Sur 197 pays, on estimait qu’en 2020 il y avait dans le monde, 45 dictatures « confirmées », soit environ 23 %. C’est peu et c’est beaucoup parce que ces quelques dictatures regroupaient environ 70%1 de la population mondiale. Durant sa présidence, Trump était parvenu à modifier la Constitution pour rendre possible le cumul de plus de deux mandats à la présidence, supprimé les commissions parlementaires et assujetti le Congrès de la Confédération, aussi bien le Sénat que la Chambre des représentants, en subordonnant le pouvoir de cette dernière à celui du Président. Bref, il avait ouvert la voie à l’exercice d’un pouvoir quasi dictatorial de la part de la présidence.

Étant donné son âge avancé et la détérioration de ses fonctions cognitives, il n’avait pas été en mesure de solliciter un troisième mandat. La voie était maintenant ouverte et un de ses proches collaborateurs n’attendait que l’occasion de prendre sa place. Déjà bien servi par ce président complaisant, Elon Musk en avait profité pour accentuer sa domination dans le domaine de l’exploration spatiale. Avec la complicité du japon et non sans une forte opposition de la Chine et de l’Inde, il avait notamment fait main basse sur près des deux tiers de la surface lunaire et revendiqué les droits de propriété de Mars sur laquelle il avait été le premier à installer une station spatiale permanente en collaboration étroite avec l’Agence Spatiale Américaine.

Si ces succès de même que son immense fortune nourrissaient bien sa mégalomanie, une étoile manquait encore à son blason, celle de l’exercice du pouvoir politique.
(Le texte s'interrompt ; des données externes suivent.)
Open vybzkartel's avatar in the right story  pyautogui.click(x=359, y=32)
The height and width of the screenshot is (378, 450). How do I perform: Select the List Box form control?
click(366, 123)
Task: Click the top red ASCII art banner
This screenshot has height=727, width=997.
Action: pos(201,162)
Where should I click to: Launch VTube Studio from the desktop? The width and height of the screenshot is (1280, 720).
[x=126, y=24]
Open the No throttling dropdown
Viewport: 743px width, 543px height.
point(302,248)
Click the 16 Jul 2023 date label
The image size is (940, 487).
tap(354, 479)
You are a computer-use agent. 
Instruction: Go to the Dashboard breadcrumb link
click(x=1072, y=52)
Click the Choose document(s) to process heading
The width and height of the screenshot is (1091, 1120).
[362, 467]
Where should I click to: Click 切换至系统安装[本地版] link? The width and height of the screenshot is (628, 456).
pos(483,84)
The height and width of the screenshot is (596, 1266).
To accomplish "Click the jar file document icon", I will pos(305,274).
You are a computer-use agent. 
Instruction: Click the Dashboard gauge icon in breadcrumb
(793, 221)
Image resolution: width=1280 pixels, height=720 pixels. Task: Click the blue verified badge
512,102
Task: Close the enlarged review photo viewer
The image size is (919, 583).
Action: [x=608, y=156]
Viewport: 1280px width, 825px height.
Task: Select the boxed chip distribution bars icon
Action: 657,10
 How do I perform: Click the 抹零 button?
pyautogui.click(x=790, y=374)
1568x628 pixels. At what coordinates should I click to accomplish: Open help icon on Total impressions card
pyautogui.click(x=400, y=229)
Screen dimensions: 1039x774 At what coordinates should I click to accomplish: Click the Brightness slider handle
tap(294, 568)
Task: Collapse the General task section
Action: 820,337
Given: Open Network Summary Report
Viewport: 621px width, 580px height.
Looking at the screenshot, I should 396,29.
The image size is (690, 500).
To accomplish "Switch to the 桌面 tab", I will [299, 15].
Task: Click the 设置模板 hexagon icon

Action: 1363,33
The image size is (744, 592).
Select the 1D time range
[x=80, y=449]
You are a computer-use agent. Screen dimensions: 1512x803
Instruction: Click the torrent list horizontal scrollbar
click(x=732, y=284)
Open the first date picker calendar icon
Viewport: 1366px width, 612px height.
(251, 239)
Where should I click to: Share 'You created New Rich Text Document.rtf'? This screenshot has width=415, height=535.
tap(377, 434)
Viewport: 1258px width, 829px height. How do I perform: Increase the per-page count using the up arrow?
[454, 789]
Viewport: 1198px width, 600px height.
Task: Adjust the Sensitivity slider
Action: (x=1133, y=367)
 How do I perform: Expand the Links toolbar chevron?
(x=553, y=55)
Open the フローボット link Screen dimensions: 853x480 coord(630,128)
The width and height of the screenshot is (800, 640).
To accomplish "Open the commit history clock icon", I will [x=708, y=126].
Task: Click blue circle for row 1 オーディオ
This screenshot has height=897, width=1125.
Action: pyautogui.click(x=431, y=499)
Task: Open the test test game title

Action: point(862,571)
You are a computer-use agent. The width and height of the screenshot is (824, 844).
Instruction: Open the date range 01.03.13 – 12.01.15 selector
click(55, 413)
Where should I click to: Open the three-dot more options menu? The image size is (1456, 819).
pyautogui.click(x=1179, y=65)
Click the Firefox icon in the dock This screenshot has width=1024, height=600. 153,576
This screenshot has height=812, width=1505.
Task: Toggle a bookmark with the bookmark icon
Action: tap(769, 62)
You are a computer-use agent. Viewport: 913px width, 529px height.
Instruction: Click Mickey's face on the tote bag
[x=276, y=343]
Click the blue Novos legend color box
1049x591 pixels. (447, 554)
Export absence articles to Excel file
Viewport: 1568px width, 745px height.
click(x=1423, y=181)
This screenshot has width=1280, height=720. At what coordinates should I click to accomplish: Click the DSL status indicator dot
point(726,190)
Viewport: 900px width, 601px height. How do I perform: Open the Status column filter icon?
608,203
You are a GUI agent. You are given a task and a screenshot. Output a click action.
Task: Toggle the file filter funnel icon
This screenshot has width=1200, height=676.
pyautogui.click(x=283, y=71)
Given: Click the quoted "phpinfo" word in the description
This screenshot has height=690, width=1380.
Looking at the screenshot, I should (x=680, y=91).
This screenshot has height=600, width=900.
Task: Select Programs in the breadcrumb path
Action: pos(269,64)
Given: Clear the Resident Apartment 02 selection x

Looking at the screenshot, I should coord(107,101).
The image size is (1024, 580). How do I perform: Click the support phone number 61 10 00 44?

Fidèle conseiller de Trump, il était allé à la bonne école pour prendre sa relève. C’est ainsi qu’il avait pris sa succession en 2029 et fait trois mandats successifs. Si les deux premiers ont essentiellement servi à asseoir son autorité au sein de l’administration et à l’étendre sur le plan national, le troisième devait servir à augmenter le poids démographique des États-Unis, trop loin à ses yeux derrière notamment ceux de la Chine et de l’Inde. Certes, le Mexique présentait la meilleure occasion en raison de sa population de plus de 135 millions d’habitants, sur le plan financier toutefois, sa situation était moins attrayante. Ne restait alors que le Canada avec ses quelques 48 millions d’habitants, début de la décennie 2040.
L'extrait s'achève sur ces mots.